1920s proletarian novel strikes chord with young underemployed


Kyodo News

A book released nearly 80 years ago and considered a representative piece of proletarian literature is apparently striking a chord with young part-time workers amid growing income disparities and poverty in Japan.

“Kanikosen” (“Crab-Canning Boat”) by Takiji Kobayashi (1903-1933) debuted in 1929. Kobayashi was tortured to death during questioning by the Tokko thought police, who were tasked with investigating communists and leftists before and during the war.

Kobayashi depicted workers on a crab-canning ship off Japan who rose up against inspectors in a struggle against inhumane treatment.

The pocket-size book had been republished but around February a Tokyo bookstore ran an advertisement that read, “Working Poor?” following an article on the 75th anniversary of Kobayashi’s death.

Shinchosha Publishing Co. said that in a normal year around 5,000 copies of the book would be reprinted. But this year, it has already printed nearly 380,000 copies.

The Tokyo publisher said people in their 20s account for about 30 percent of buyers. Another publishing house is reprinting copies, while “Crab-Canning Boat” is also available in the form of a “manga” comic.

A bookstore in Tokyo’s Shibuya district, a popular hangout for young people, is displaying copies of “Crab-Canning Boat” on the best-sellers shelf at the front of the store.

University student Taku Okamoto, 19, who first came across an excerpt of the book in a school textbook, said he wanted to read it after hearing that it was selling well.

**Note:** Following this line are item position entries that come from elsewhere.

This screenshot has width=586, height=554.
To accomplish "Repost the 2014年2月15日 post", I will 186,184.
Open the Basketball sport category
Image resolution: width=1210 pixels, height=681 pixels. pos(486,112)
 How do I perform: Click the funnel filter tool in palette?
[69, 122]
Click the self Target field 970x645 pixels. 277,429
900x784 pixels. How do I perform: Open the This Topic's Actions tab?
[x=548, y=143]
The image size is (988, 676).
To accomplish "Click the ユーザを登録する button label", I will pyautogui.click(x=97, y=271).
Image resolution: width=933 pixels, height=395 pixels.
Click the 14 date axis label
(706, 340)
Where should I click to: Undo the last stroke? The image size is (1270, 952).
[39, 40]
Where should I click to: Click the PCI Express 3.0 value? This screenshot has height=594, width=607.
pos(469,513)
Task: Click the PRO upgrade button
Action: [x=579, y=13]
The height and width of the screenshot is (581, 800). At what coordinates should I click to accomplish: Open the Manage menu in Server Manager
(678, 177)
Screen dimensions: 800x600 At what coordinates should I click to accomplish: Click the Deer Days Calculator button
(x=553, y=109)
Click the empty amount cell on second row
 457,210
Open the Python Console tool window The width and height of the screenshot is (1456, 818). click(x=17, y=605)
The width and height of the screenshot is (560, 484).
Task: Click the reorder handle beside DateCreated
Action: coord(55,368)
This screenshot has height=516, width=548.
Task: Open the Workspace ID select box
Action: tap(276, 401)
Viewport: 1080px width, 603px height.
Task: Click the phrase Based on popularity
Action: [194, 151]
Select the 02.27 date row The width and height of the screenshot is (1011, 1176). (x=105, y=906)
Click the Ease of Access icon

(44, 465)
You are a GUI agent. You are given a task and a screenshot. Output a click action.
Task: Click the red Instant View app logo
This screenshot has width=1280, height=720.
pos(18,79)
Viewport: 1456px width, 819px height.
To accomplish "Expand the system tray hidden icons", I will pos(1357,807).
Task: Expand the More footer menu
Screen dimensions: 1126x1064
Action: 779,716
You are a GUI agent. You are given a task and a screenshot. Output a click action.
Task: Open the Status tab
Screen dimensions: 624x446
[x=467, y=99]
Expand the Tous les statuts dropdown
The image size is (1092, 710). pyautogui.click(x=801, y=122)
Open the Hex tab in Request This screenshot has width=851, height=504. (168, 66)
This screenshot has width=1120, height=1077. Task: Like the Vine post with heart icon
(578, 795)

Sho Katsumata, 26, a union activist, said he read the book last year. Currently living on unemployment benefits and savings while fighting to be reinstated in a part-time job he lost, he said, “I feel like I don’t want to be silent and remain defeated.”

Makoto Yuasa, secretary general of the nonprofit organization Moyai Independent Life Support Center, said quite a few readers seem to relate the book to the current situation, which he described as characterized by high-handed corporate posturing, and believe “it’s akin to the way we are being forced to work.”

A discussion thread four years ago under the title “Densha Otoko” (“Train man”) on Internet forum 2channel was compiled into a love story. The editor of the story was struck by a post on the same forum that read, “I am working for a ‘black’ company (engaged in shady business) but I am probably reaching my limit.” The editor compiled posts from the site into a book, which was published by Shinchosha at the end of last month.

The main character of “2 Channel” is a 26-year-old computer programmer in a small information technology company who got the job after spending time as a NEET — someone not in employment, education or training.

He puts in miserable, hard overnight work for a subcontracting firm with a despotic superior and tough deadlines. Encouraged by messages of support on the site telling him to “hang in there,” he struggles on.